▶ _Fuente_

A mi me ha gustado con matices, y reconozco los errores de bulto. Pero formal y plásticamente resulta descomunal, otra dimensión. Almodóvar, de unos años a esta parte, se esta consolidando como uno de los mayores estetas del cine actual, sino el mejor.
La primera vez que escuché esta fábula de Esopo fue en una película de Neil Jordan titulada Juego de lágrimas. Lo que la fábula cuenta es cómo un escorpión le pidió a una rana que le llevara en su espalda para cruzar el río. “¡Ni pensarlo!”, dijo la rana “Si te llevo, me picarás”. “No seas tonta» —le respondió entonces el escorpión—. «¿No ves que si te clavo el aguijón, te hundirás en el agua y, como no sé nadar, yo también me ahogaré?» Ante este argumento lógico, la rana accedió. Pero cuando habían llegado a la mitad del trayecto, el escorpión picó con su aguijón a la rana. Y, mientras ambos se ahogaban, la rana preguntó al escorpión: ¿Por qué lo has hecho? Tú también vas a morir». Éste le respondió: —No he podido evitarlo. Es mi naturaleza.

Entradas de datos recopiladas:
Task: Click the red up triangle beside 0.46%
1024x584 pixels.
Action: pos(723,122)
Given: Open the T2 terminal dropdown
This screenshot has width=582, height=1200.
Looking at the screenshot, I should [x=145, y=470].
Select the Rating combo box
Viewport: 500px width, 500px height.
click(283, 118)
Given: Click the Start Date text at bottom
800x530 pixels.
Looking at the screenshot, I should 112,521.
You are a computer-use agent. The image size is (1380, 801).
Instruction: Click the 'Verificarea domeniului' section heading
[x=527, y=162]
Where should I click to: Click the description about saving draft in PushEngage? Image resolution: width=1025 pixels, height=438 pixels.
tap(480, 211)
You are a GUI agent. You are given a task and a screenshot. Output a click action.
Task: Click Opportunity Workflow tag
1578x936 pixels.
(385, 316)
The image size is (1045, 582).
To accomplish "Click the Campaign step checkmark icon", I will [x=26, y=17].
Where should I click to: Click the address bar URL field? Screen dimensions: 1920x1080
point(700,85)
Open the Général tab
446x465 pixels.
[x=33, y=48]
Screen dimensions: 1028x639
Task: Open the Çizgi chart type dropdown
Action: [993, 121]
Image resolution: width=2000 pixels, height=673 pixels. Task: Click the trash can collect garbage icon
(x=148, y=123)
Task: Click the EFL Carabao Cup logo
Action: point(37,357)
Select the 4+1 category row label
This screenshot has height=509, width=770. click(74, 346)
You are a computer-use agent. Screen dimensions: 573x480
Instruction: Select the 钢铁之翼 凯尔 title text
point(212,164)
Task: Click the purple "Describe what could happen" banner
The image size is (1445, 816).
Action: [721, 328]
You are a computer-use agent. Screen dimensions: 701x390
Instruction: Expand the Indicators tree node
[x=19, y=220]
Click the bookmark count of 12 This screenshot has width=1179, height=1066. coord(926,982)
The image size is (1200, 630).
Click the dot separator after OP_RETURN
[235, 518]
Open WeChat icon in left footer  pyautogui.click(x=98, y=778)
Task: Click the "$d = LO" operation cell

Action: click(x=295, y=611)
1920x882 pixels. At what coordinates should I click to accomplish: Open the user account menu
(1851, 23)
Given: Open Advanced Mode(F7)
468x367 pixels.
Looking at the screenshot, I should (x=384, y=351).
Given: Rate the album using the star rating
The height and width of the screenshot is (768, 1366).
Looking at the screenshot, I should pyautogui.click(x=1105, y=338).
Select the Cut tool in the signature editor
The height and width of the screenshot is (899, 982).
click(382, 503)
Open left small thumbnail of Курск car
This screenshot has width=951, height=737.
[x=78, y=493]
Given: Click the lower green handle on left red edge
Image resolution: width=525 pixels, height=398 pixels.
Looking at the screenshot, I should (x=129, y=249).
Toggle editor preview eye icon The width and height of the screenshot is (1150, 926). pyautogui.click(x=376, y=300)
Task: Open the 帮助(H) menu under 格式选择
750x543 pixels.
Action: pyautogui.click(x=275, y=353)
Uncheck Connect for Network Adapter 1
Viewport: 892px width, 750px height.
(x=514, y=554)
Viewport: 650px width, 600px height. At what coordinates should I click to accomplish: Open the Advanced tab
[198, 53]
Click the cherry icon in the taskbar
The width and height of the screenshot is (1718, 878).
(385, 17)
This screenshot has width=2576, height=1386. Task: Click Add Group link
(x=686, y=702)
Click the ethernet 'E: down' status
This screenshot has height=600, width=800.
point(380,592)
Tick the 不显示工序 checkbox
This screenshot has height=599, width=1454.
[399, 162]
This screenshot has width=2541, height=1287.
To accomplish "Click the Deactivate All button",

▶ _Tareas escritas_
1/ ¿Puedes reescribir la fuente, todo lo que va desde "La primera vez" hasta "Es mi naturaleza.", sustituyendo "rana" por "tortuga"?
2/ ¿Cómo seguiría la fuente sobre Almodóvar y la fábula del escorpión? Continúala a partir de su última frase.

▶ _Las respuestas_
1/
La primera vez que escuché esta fábula de Esopo fue en una película de Neil Jordan titulada Juego de lágrimas. Lo que la fábula cuenta es cómo un escorpión le pidió a una tortuga que le llevara en su espalda para cruzar el río. “¡Ni pensarlo!”, dijo la tortuga “Si te llevo, me picarás”. “No seas tonta» —le respondió entonces el escorpión—. «¿No ves que si te clavo el aguijón, te hundirás en el agua y, como no sé nadar, yo también me ahogaré?» Ante este argumento lógico, la tortuga accedió. Pero cuando habían llegado a la mitad del trayecto, el escorpión picó con su aguijón a la tortuga. Y, mientras ambos se ahogaban, la tortuga preguntó al escorpión: ¿Por qué lo has hecho? Tú también vas a morir». Éste le respondió: —No he podido evitarlo. Es mi naturaleza.

2/
Algo similar le ha sucedido a Almodóvar cuando decidió subirse a una película que no se parecería al “cine de Almodóvar”. Pensó que podría ser fiel a esta premisa (establecida por él mismo como una suerte de reto) pues, en caso contrario, se ahogaría. Así, cuando La piel que habito empieza a cruzar el río, funciona como un deslumbrante enigma, cuidadoso en el encuadre, intrigante en la rutina de los carceleros y su víctima. Sólo la imposible cabellera asignada a la Paredes alerta sobre el riesgo de picotazo almodovariano, pero Anaya está bella en su doble piel y Banderas luce inquietante… aún. Entonces entra en juego el “tigre brasileño”, un personaje como escapado de otra película, y el primer y prometedor tramo del film se hace añicos.
A partir de ese momento, la película intenta mantenerse a flote, volviendo a la intriga una y otra vez, para tratar de llegar viva hasta la otra orilla. Pero Almodóvar –es su naturaleza- necesita incluir el número musical de Concha Buika, una vocalista fantástica cuyas canciones, aparte de la potencia estética, no aportan nada al guión. Tiene que empastillar al protagonista la noche crucial. Y regalarle a Agustín Almodóvar su tradicional aparición, para conseguir el único instante de comicidad pura en una película que debería huir del humor almodovariano como de la peste. Recomponer un thriller lindante con el terror después de cada picotazo acaba pasando factura: el desenlace llega tarde y –lo que es peor- ni sorprende ni conmueve.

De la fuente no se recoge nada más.